▸ **Exercise text**:
CHANGES IN THE WATER CONTENT OF JERUSALEM ARTICHOKE UNDER THE INFLUENCE OF AN ELECTRIC FIELD PULSE

ABSTRACT

One of the urgent tasks of the present day is to create conditions for long-term drying of fruit and berry, vegetable and fruit products and expansion of export potential in the Republic of  Uzbekistan.  The rapid development of techniques and technologies in the drying industry, the creation of energy and resource-saving devices, especially the use of current non-traditional methods today, are highly effective. To speed up the drying process of Jerusalem artichoke, it was treated in a primary electric field pulse. The electric field pulse voltage was 6, 7 kV and the number of pulses was 10, 20, 30.

АННОТАЦИЯ

Одной из актуальных задач современности является создание условий для долговременной сушки плодово-ягодной, овоще-фруктовой продукции и расширения экспортного потенциала Республики Узбекистан. Бурное развитие техники и технологий в сушильной промышленности, создание энерго- и ресурсосберегающих устройств, особенно использование современных нетрадиционных методов, имеют высокую эффективность. Для ускорения процесса сушки топинамбура его обрабатывали импульсным первичным электрическим полем. Импульсное напряжение электрического поля составляло 6, 7 кВ, количество импульсов – 10, 20, 30.

Keywords: pulsed electric field, drying, humidity, electroporation, cell membrane.

Ключевые слова: импульсное электрическое поле, сушка, влажность, электропорация, клеточная мембрана.

Introduction. When Jerusalem artichoke is treated with a pulsed electric field, the membrane of the rhizome cells is ruptured. This process is called electroporation [1-3]. Electroporation refers to the use of short high voltage pulses to overcome the cell membrane barrier. The effect during electroporation can be reversible or irreversible, depending on the intensity of the treatment, which damages the membrane of a living cell[4-6]. In irreversible electroporation, the cell loses its homeostasis and eventually dies if the strength of the applied electric field is strong enough. The effect of a pulsed electric field on microbial viability has been extensively studied in various types of bacteria, including positive and negative bacteria, yeasts, parasites, and spore-forming bacteria. Inactivation of microbes in laboratory conditions can be achieved by applying a pulsed electric field[7]. This process has also been used to destroy pathogenic microbes that affect vitamins, flavorings and biologically active substances. The pulsed electric field process can also be used to extract proteins, DNA plasma and products such as sugar and vegetable oil from sugar beet cells from microorganisms, according to scientists[8-11].

Method. We study the impact of electric field pulses on the drying process of Jerusalem artichoke. In this case, cleaned Jerusalem artichoke is sent through a conveyor to an electric field pulse processing device. Passing from the device between the positive and negative electrodes, the device is affected by the electric field created. The amount of voltage applied to the device and the number of pulses affect the Jerusalem artichoke root within seconds. We studied our experiments with the voltage value of 6 and 7 kV, the number of pulses was 10, 20 and 30. It was determined that the root of Jerusalem artichoke treated with the initial treatment was released at different times and at different speeds during the drying process.

▸ **What you should do**:
Reproduce the passage of the Jerusalem artichoke text above from "Одной из актуальных" up to and including "electroporation, cell membrane.".

▸ **Material provided**:
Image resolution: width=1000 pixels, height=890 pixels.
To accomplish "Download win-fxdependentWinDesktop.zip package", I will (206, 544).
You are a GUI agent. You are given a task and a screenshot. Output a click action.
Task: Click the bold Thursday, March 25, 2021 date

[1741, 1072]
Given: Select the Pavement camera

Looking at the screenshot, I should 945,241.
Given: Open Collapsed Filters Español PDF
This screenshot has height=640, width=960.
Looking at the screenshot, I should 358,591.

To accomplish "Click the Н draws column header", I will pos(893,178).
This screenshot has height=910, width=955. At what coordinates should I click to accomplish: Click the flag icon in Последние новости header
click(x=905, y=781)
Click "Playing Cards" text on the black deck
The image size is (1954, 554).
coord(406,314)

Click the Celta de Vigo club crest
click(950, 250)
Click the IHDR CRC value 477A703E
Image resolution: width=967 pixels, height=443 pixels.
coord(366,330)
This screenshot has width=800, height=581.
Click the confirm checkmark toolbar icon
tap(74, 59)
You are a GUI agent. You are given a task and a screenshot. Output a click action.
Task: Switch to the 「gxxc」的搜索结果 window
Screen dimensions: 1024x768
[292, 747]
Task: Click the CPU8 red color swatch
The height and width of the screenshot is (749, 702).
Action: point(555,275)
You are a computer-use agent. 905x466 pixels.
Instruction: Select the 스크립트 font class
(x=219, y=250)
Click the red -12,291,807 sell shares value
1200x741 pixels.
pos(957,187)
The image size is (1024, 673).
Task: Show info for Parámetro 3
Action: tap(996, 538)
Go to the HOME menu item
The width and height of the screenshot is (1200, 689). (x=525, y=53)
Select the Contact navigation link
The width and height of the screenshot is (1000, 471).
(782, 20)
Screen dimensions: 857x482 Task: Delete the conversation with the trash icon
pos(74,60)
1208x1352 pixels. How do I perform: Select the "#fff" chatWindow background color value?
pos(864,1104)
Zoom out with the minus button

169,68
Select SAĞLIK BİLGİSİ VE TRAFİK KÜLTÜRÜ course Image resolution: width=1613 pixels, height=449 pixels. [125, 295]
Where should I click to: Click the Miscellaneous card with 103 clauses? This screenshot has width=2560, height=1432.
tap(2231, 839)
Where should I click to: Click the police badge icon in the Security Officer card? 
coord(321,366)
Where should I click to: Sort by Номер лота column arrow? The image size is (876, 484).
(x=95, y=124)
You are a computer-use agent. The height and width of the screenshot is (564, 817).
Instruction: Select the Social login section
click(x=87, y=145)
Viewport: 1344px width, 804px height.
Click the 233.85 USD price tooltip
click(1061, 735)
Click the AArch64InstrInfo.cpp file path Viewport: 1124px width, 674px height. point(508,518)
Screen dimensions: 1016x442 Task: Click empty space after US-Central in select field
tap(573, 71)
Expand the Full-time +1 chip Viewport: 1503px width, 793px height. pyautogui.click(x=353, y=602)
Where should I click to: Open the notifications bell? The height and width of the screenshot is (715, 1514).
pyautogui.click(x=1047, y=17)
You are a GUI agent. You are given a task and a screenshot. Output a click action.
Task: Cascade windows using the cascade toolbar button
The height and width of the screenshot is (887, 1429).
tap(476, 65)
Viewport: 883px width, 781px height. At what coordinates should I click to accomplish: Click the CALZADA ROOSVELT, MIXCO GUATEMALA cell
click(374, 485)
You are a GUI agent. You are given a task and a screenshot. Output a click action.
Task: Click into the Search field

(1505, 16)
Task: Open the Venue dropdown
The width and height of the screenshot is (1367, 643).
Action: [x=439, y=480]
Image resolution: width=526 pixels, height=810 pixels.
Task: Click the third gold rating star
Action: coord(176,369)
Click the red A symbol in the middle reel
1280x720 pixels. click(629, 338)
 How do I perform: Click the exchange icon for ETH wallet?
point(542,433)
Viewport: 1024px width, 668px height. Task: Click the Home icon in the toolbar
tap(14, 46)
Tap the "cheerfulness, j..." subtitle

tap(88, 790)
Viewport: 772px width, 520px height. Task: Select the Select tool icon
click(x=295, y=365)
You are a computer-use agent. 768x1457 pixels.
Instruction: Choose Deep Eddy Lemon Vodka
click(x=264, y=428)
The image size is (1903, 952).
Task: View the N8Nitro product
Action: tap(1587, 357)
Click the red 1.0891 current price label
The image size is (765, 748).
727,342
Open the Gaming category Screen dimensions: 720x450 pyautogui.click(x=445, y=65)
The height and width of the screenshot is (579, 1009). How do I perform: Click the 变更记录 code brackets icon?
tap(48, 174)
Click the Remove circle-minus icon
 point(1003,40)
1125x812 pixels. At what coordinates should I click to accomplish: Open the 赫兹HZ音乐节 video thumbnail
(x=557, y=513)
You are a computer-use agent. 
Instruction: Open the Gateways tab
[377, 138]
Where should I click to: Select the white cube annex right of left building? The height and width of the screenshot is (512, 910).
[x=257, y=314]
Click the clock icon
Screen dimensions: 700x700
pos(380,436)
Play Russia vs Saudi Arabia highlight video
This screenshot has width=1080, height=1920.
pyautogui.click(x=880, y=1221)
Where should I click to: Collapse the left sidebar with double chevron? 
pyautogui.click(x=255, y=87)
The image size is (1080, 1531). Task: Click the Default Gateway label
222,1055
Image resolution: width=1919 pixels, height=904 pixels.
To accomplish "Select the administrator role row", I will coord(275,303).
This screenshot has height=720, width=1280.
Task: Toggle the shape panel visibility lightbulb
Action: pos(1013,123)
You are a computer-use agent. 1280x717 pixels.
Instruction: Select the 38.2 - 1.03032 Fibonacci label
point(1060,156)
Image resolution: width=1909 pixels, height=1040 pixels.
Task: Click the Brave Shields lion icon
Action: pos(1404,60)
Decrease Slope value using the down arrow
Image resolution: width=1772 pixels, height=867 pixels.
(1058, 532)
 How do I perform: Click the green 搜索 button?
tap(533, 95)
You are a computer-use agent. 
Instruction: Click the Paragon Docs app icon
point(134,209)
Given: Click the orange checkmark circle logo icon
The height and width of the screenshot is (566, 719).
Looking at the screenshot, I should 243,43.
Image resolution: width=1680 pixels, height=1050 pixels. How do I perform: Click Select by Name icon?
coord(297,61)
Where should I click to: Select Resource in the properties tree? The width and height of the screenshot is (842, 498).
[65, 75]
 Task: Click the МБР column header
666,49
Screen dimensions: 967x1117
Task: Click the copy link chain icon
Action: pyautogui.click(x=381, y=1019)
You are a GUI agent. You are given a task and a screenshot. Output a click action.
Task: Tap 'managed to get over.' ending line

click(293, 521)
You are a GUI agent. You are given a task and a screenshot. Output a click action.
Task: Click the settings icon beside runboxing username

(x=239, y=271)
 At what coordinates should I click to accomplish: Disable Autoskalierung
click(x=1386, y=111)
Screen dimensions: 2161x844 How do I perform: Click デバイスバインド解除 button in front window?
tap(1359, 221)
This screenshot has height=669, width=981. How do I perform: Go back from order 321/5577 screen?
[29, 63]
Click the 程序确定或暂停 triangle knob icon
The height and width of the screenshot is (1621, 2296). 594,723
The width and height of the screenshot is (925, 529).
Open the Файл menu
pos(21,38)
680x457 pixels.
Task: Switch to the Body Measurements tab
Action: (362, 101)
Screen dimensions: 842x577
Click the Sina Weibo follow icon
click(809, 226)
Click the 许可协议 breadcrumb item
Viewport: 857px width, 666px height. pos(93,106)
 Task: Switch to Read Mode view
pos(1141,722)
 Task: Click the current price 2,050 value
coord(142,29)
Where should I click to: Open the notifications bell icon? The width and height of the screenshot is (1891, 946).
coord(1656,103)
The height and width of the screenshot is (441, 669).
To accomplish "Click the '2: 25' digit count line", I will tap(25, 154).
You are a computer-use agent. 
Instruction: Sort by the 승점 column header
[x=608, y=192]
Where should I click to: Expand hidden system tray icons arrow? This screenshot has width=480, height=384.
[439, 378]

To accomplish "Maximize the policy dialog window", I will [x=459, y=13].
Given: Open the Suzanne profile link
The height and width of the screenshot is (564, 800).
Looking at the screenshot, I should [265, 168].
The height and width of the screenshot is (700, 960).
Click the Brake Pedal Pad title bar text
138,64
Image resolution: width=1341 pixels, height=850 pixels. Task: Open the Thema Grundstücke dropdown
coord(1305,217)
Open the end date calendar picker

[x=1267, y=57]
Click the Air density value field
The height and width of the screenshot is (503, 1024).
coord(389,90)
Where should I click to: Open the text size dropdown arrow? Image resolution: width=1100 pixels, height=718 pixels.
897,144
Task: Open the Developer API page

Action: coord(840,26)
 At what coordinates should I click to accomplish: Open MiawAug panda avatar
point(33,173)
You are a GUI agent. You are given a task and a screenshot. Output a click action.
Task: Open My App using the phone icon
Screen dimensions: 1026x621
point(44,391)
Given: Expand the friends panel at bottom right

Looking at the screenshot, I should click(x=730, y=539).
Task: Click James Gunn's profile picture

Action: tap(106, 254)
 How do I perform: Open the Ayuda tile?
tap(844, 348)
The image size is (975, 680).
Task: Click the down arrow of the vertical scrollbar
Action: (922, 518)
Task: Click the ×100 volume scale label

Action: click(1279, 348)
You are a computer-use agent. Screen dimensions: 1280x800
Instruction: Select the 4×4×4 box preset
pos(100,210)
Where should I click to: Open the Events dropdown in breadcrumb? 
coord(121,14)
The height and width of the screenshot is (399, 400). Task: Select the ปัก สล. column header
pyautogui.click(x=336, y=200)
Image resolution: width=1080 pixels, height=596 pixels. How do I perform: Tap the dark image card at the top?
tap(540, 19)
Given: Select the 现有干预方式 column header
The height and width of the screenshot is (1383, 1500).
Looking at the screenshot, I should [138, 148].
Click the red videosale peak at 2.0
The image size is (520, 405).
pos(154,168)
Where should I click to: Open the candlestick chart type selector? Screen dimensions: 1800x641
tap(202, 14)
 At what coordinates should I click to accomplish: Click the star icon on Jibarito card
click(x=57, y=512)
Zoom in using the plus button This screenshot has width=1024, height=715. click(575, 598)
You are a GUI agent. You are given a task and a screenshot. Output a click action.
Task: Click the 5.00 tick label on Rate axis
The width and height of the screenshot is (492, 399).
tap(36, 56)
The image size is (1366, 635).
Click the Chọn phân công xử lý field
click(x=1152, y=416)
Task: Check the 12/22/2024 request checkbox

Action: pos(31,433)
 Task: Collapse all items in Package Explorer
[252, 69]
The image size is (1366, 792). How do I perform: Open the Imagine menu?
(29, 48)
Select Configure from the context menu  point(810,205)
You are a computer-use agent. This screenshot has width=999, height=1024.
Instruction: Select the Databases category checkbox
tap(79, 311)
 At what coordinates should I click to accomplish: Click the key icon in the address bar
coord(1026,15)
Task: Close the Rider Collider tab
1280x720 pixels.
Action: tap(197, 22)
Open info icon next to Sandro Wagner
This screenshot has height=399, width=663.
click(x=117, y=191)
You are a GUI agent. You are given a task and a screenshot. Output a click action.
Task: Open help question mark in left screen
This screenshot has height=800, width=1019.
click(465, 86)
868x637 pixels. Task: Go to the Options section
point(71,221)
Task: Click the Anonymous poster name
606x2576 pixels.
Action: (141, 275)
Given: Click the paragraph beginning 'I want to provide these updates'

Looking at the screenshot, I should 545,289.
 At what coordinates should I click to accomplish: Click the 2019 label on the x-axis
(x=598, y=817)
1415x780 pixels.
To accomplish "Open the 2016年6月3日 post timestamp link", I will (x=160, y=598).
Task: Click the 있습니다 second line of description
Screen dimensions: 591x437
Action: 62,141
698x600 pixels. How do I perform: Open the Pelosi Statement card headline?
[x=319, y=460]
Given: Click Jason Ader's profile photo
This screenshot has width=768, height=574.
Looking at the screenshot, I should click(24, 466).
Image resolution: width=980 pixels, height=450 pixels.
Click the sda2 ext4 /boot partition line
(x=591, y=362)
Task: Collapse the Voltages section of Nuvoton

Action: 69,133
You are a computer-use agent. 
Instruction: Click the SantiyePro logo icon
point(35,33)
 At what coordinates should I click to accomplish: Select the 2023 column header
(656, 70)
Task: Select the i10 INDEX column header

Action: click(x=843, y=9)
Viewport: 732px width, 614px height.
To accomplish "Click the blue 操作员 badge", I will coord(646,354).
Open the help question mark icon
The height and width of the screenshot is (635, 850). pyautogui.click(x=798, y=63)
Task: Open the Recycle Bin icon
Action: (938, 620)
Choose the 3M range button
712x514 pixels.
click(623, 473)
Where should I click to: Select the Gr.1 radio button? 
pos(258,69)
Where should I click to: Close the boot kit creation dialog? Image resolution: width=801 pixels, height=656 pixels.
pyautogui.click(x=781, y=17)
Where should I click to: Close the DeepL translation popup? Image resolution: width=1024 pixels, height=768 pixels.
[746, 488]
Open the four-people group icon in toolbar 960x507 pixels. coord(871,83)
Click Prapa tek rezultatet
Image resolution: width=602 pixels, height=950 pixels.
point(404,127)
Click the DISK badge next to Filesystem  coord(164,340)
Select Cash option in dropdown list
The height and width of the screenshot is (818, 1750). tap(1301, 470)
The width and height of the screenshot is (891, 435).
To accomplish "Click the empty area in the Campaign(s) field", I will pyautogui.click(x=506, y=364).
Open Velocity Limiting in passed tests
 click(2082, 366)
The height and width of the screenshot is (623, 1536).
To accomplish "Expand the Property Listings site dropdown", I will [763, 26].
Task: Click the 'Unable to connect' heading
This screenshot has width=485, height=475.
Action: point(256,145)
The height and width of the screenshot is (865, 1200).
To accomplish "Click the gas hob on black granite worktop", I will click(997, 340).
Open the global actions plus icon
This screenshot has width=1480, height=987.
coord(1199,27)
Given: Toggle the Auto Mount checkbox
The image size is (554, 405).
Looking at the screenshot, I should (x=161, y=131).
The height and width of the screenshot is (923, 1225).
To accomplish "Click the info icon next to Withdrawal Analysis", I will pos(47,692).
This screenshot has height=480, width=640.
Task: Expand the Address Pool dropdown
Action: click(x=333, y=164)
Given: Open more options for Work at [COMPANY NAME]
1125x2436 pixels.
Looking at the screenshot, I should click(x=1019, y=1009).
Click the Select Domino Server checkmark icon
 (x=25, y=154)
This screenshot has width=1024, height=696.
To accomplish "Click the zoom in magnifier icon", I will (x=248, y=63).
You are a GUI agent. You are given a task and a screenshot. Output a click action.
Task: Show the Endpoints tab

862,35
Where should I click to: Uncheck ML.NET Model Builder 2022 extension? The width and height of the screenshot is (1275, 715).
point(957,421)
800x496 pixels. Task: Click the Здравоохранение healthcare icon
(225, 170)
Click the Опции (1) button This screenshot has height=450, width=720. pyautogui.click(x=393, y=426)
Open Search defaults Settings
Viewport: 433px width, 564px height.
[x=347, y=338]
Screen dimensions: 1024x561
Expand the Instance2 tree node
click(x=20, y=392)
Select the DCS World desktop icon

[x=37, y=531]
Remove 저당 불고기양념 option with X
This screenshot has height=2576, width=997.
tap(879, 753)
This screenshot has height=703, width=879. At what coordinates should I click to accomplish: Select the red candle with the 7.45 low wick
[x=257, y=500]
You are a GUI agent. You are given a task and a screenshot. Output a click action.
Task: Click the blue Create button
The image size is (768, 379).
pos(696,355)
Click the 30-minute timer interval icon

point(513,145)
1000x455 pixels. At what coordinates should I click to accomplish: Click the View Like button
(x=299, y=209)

▸ **Result of the task**:
Одной из актуальных задач современности является создание условий для долговременной сушки плодово-ягодной, овоще-фруктовой продукции и расширения экспортного потенциала Республики Узбекистан. Бурное развитие техники и технологий в сушильной промышленности, создание энерго- и ресурсосберегающих устройств, особенно использование современных нетрадиционных методов, имеют высокую эффективность. Для ускорения процесса сушки топинамбура его обрабатывали импульсным первичным электрическим полем. Импульсное напряжение электрического поля составляло 6, 7 кВ, количество импульсов – 10, 20, 30.

Keywords: pulsed electric field, drying, humidity, electroporation, cell membrane.